The invention provides a digestive endoscopy video frame effective information region extraction method based on deep learning, which is characterized in that the effective region is cut by an artificial intelligence technology based on big data, a deep learning model is trained by collecting a large number of images with different models, different light source types and different digestive tract types, and the algorithm has strong adaptability and accuracy by training and learning the effective regions of a large number of images.
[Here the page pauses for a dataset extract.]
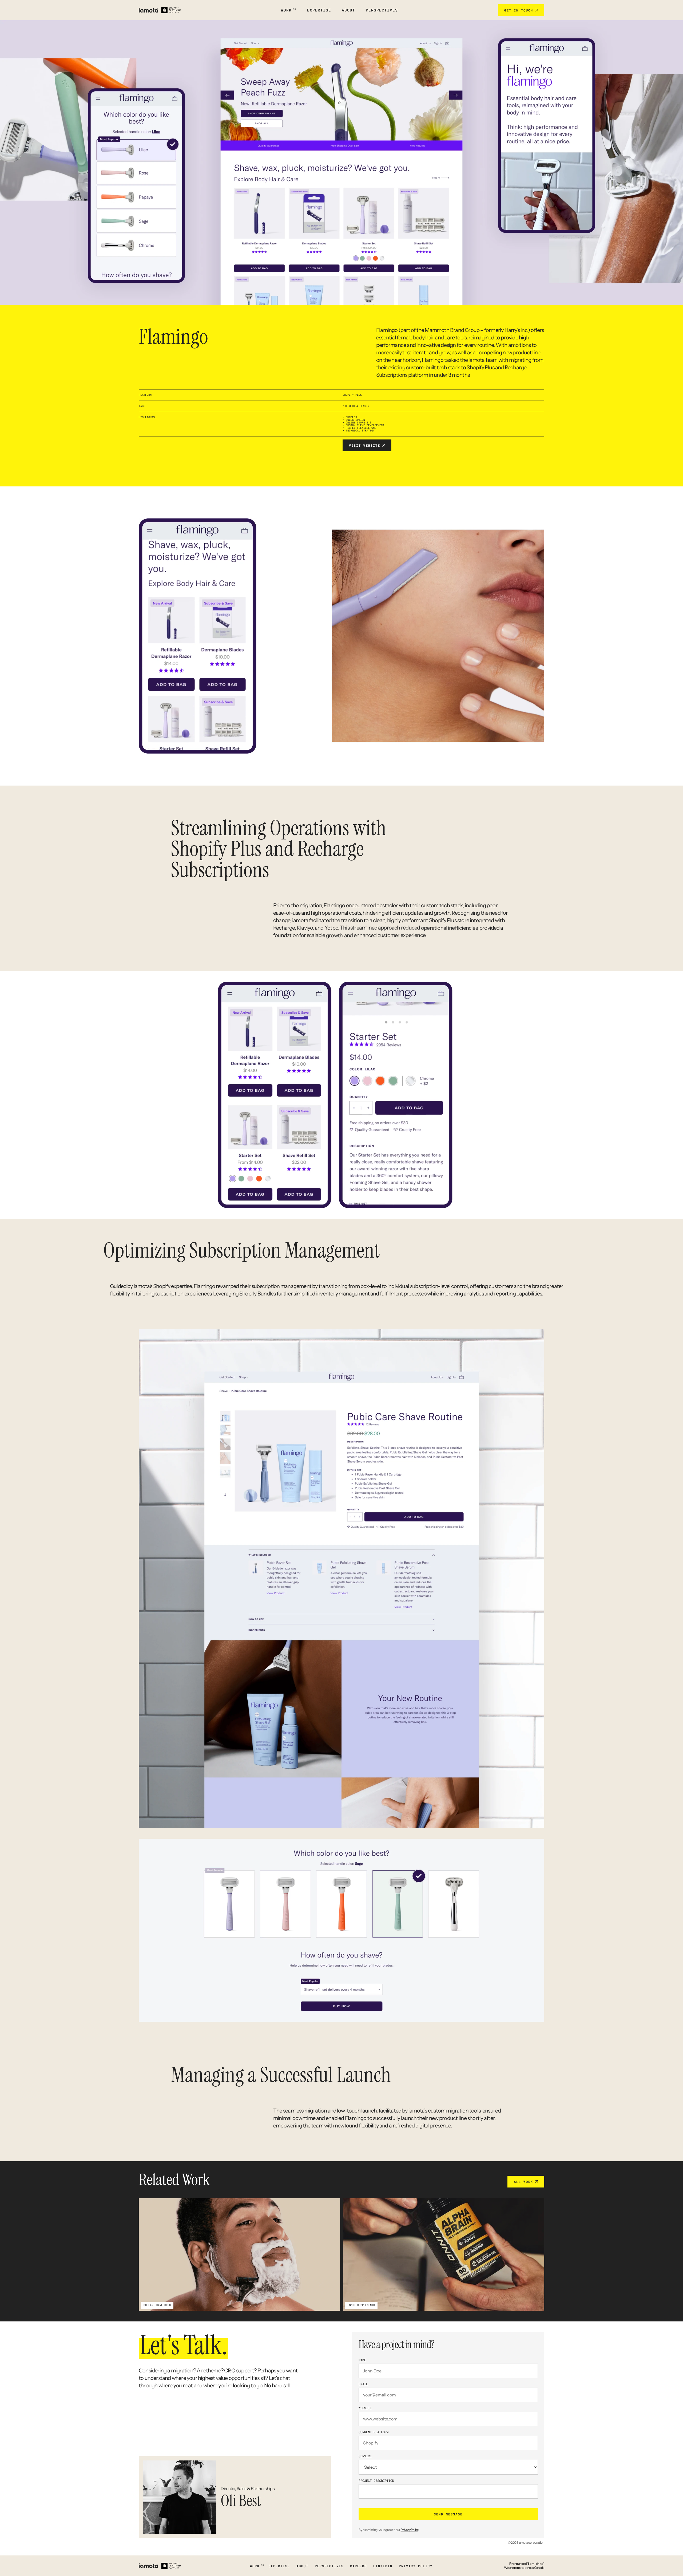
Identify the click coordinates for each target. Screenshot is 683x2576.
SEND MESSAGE (448, 2514)
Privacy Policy (410, 2530)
The above description is only for the preferred embodiment of the present invention, but the scope of the present invention is not limited thereto, and any person skilled in the art should be considered to be within the technical scope of the present invention, and the technical solutions and the inventive concepts thereof according to the present invention should be equivalent or changed within the scope of the present invention.

Claims

1. The digestive endoscopy video frame effective information area extraction method based on deep learning is characterized by comprising the following steps: the method comprises the following steps:

s2, constructing an intelligent edge cutting model;

2. The deep learning based digestive endoscopy video frame effective information region extraction method according to claim 1, wherein: in step S1, digestive endoscopy video clips of different types, different light sources, and different types of digestive tracts are collected as a training set.

3. The deep learning based digestive endoscopy video frame effective information region extraction method according to claim 1 or 2, characterized in that: in step S1, the video segment is unframed into a picture, and the effective information area of each frame of image is artificially labeled.

4. The deep learning based digestive endoscopy video frame effective information region extraction method according to claim 3, wherein: in step S1, the picture size is compressed, and the aspect ratio is kept unchanged by filling the black border.

5. The deep learning based digestive endoscopy video frame effective information region extraction method according to claim 1, wherein: the intelligent cutting edge model constructed in the step S2 is a symmetric encoding-decoding structure, and the decoding structure and the encoding structure are respectively composed of convolution modules.

6. The deep learning based digestive endoscopy video frame effective information region extraction method according to claim 5, wherein: the coding structure is a down-sampling network used for receiving input and outputting a feature vector; the decoding structure is up-sampling and is used for acquiring the feature vector from the coding structure and outputting a result which is most similar to the expected output.

7. The deep learning based digestive endoscopy video frame effective information region extraction method according to claim 1, wherein: the intelligent trimming model is trained according to a loss function, wherein the loss function is as follows:

wherein N represents the number of samples, y_iReal label representing pixel, y_i0 represents the sameThe pixel is an invalid region, y_i1 indicates that the pixel is an effective information area;

8. The deep learning based digestive endoscopy video frame effective information region extraction method according to claim 1 or 7, wherein: in step S5, a mask map of the effective information area of the picture is obtained by calculating using the probability distribution map, and the formula is as follows:

9. The deep learning based digestive endoscopy video frame effective information region extraction method according to claim 1, wherein: in step S7, an image including only the effective information area is finally generated by taking the circumscribed rectangle of the effective image area having an irregular shape.